Lignin deconstruction and detoxification of aromatic compounds by bacterial enzymes is a widely investigated topic. However, details on bacterial uptake and metabolization of the compounds released during lignin breakdown is still a relatively less investigated topic. Recent studies are not only focusing on how the bacterial enzymatic machinery works in lignin deconstruction, but also on investigating how these compounds are metabolized. Although the intention of this review is not to describe the detailed pathways, it is clear that the bacterial metabolism of lignin can generate interesting biotechnological products such as bioplastics, vanillin, and lipids that can be further transformed into biofuels [43].

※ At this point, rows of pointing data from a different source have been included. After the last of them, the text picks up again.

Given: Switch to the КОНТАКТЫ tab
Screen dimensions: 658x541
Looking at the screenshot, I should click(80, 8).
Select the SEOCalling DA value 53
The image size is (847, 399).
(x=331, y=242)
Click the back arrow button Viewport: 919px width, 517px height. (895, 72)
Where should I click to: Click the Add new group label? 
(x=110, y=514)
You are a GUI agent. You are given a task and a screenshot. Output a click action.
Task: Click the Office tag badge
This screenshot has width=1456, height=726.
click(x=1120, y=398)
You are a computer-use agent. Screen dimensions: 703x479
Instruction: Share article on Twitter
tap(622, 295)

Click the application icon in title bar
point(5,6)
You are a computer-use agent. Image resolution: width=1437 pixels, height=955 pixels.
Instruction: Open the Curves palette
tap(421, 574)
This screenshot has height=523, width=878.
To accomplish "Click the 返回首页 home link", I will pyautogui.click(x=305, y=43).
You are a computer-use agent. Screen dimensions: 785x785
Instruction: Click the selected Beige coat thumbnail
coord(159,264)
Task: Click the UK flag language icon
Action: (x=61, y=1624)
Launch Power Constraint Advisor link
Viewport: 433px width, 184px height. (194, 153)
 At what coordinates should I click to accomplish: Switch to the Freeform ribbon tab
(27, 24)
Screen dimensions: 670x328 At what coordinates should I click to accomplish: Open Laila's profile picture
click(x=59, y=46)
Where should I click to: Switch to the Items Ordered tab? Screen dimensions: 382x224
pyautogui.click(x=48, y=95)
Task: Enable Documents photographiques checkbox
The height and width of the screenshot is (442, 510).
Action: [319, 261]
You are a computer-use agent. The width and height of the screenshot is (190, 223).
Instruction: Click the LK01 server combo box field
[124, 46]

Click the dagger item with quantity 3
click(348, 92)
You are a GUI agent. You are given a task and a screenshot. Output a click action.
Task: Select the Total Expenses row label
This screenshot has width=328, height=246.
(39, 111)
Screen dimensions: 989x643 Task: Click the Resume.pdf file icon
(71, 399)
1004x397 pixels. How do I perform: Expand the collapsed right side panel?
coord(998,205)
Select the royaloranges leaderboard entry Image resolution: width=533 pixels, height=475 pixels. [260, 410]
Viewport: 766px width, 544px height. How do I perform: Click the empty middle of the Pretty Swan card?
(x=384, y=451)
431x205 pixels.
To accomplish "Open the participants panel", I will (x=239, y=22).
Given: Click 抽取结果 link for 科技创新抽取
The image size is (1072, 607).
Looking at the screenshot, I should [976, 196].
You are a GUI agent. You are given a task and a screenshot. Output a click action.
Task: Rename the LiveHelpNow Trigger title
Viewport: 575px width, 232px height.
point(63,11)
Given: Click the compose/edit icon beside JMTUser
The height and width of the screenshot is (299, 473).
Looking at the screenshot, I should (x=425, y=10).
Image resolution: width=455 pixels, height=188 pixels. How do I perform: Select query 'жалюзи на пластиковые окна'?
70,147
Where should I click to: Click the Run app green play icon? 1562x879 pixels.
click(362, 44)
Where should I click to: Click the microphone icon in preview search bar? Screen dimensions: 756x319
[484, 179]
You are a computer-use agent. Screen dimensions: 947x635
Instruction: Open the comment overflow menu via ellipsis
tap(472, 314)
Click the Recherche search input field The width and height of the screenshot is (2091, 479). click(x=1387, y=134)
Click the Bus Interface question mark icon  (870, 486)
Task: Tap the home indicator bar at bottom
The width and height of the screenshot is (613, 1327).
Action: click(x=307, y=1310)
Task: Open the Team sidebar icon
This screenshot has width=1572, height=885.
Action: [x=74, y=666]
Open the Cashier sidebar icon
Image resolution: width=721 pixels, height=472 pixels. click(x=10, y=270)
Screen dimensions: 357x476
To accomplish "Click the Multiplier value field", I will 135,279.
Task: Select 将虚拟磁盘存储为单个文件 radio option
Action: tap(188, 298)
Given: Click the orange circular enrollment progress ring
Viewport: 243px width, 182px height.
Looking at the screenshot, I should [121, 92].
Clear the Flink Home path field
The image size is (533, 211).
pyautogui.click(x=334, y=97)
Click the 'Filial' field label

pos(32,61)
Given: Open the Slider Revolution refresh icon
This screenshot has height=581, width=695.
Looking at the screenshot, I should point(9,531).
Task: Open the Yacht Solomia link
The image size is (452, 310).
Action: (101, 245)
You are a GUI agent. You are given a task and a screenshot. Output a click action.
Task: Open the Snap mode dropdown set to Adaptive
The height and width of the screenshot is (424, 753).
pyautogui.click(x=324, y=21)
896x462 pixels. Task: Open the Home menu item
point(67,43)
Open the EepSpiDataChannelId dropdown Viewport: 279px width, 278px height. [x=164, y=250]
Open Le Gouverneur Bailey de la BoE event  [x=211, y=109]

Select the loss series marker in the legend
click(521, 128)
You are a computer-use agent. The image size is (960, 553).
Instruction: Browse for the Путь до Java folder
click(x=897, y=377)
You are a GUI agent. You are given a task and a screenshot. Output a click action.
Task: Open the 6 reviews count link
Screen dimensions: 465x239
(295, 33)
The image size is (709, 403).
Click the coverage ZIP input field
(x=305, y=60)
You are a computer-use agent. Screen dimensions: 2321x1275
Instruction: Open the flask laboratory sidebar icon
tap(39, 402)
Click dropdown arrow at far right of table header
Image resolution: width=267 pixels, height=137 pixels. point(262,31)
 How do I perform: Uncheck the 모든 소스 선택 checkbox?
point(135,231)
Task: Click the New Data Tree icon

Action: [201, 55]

6. Conclusions and Future Perspectives

The use of metagenomic approaches to study lignocellulosic microbial communities present in different environments has revealed the ligninolytic potential of several bacteria including new non-cultivable clades such as Caulobacteraceae, Solirubrobacterales, and Cystobacteraceae. It has also allowed access to a set of potential bacterial genes for auxiliary activities, belonging mainly to families AA2, AA3, AA4, AA5, AA6, and AA7, which are involved in the degradation of lignin and other components of the plant cell wall. One limitation of metagenomics is that it does not provide information about active microbial communities. This is why complementary approaches such as metatranscriptomics and metaproteomics need to be used. Studies using these two latter approaches have shown the presence of auxiliary bacterial activities related to lignin degradation (Table 3). To date, there are still few studies related to bacterial degradation of lignin using omics approaches, and these mainly use metaproteomics. Future work aimed at the bacterial degradation of lignin needs to take advantage of the integrative use of the three omics approaches. Together, these will likely generate a more comprehensive understanding of microbial degradation and/or modification of lignin.